Dengan program unggulan Yahudi “farriq tasud” (cerai-beraikanlah kaum muslimin supaya kamu bisa merajai), mulailah negara-negara Islam mengumandangkan berdirinya nation state. Masing-masing menentukan ideologi dan falsafahnya yang menyimpang dari kitab suci Al Quran dan Al Hadits. Kemudian diikuti dengan sikap lebih membanggakan identitas material-geografis kebangsaannya melebihi dari identitas spiritual-ideologis keislamannya. Islam kemudian menjadi menyempit dan termarginalkan dari percaturan global.

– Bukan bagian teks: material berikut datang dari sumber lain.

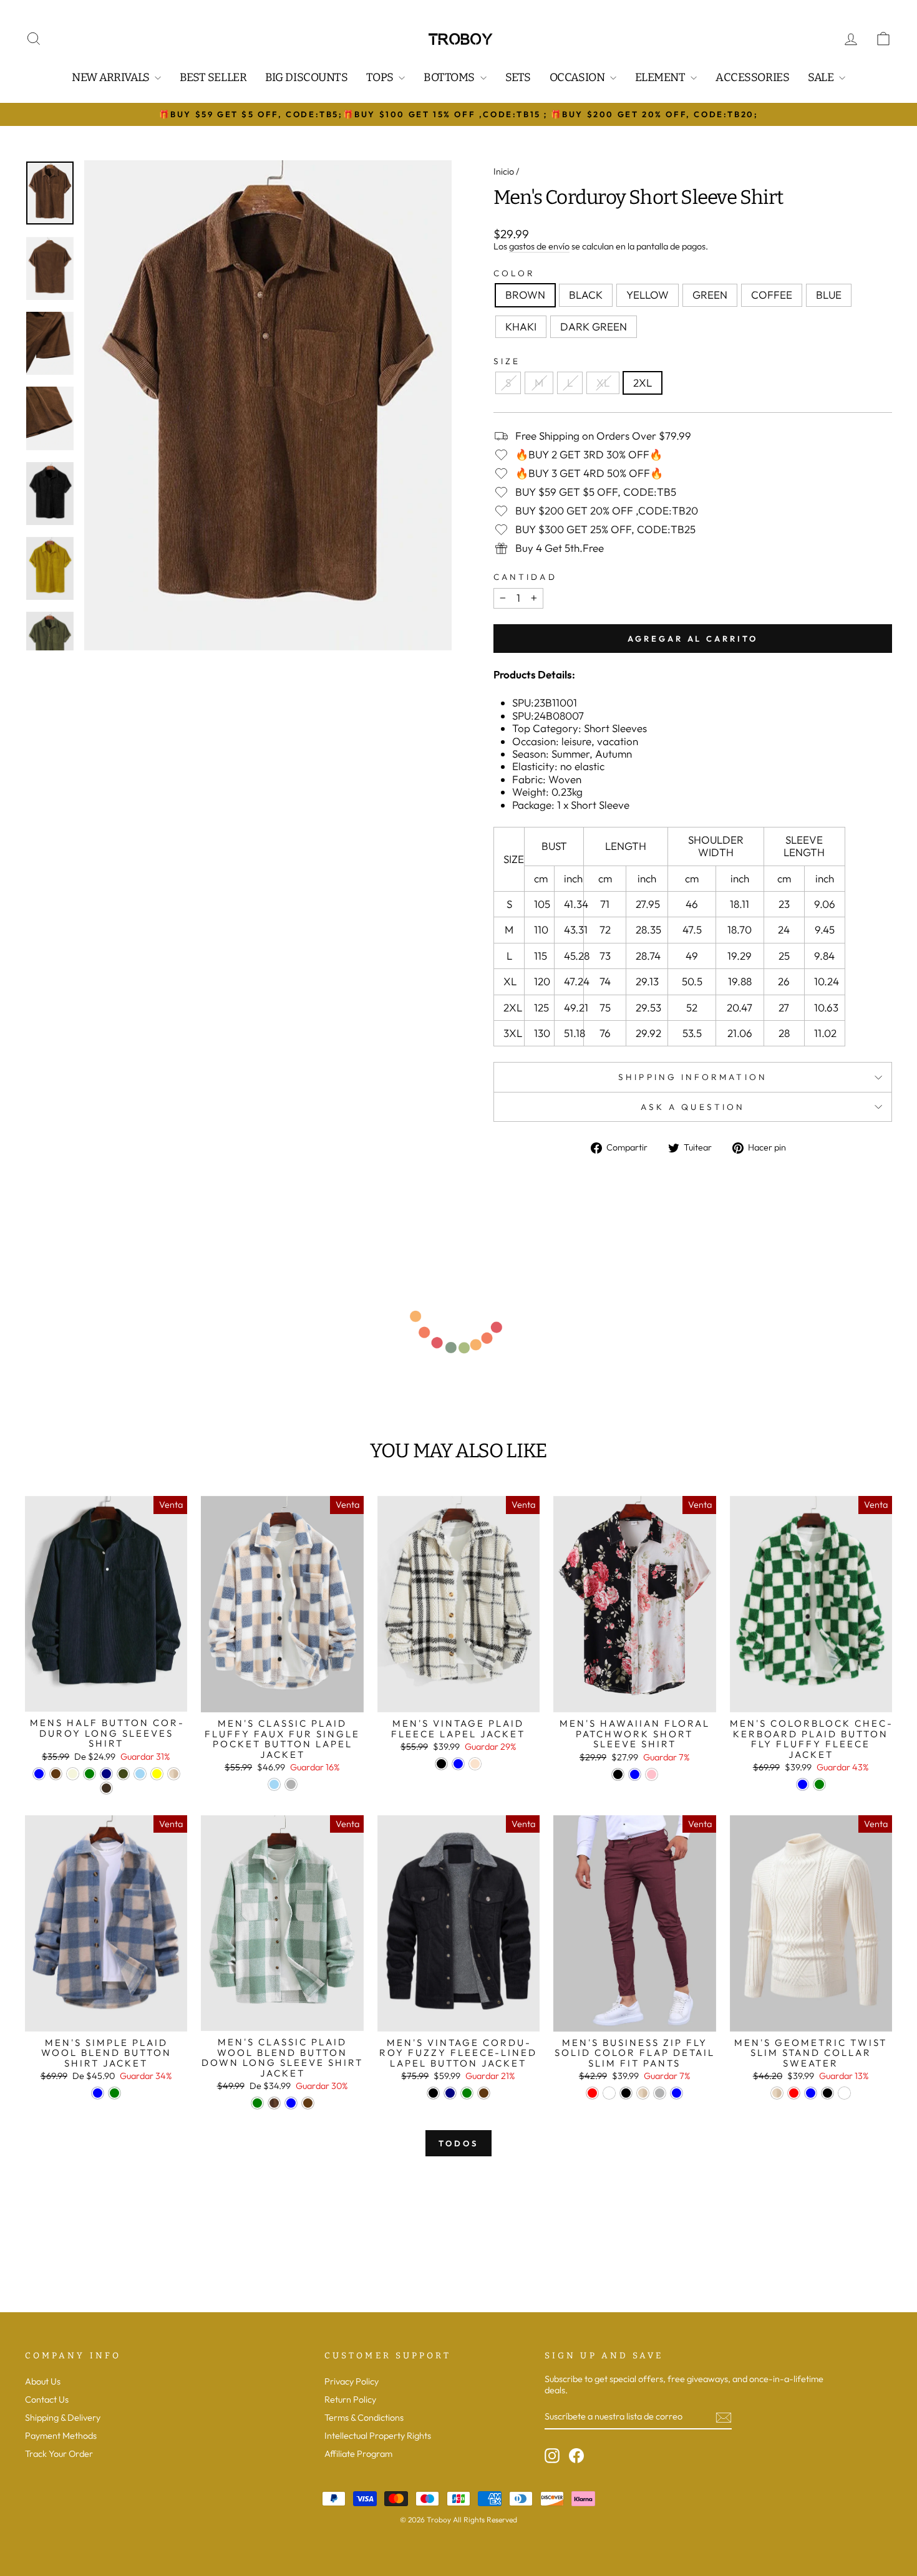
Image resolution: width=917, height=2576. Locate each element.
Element (661, 77)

Beralihnya kepemimpinan khilafah kepada kepemimpian mulkiyah (kerajaan), terlepas pula ikatan hukum, aqidah, akhlaq, ideologi, politik, ekonomi, sosial, pendidikan, seni budaya, militer dan pertahanan-keamanan dari celupan (shibghah) Islam. Ending-nya, dunia pun menyaksikan peristiwa memilukan, terlepasnya ikatan Islam terakhir, yaitu shalat. Betapa banyak umat Islam sekarang yang sudah mendapat dispensasi waktu shalat dari 50 waktu sehari semalam, menjadi lima waktu sehari semalam, dikurangi lagi menjadi sekali seminggu, kemudian setahun sekali, sekali seumur hidup, bahkan yang lebih ironis ditinggalkan sama sekali, sampai akhirnya dishalati.

Agen pencabut

Inilah zaman yang disinyalir Rasulullah Saw dalam salah satu haditsnya yang diriwayatkan Imam Ahmad, sebagai babak keempat perjalanan umat Islam, yaitu babak mulkan jabariyyah (penguasa-penguasa yang memaksakan kehendak). Sebelumnya pada babak pertama, umat masih memiliki sistem dan person yang prima secara kepemimpinan, yaitu Nabi Muhammad saw sendiri dalam babak An-Nabuwwah (kenabian). Selanjutnya di babak kedua umat masih memiliki person dan sistem yang tetap konsisten secara kepemimpinan, yaitu khulafa ar-rasyidin di babak khilafah ‘ala minhaj an-Nubuwwah (kekhilafahan yang mengikuti sistem Kenabian).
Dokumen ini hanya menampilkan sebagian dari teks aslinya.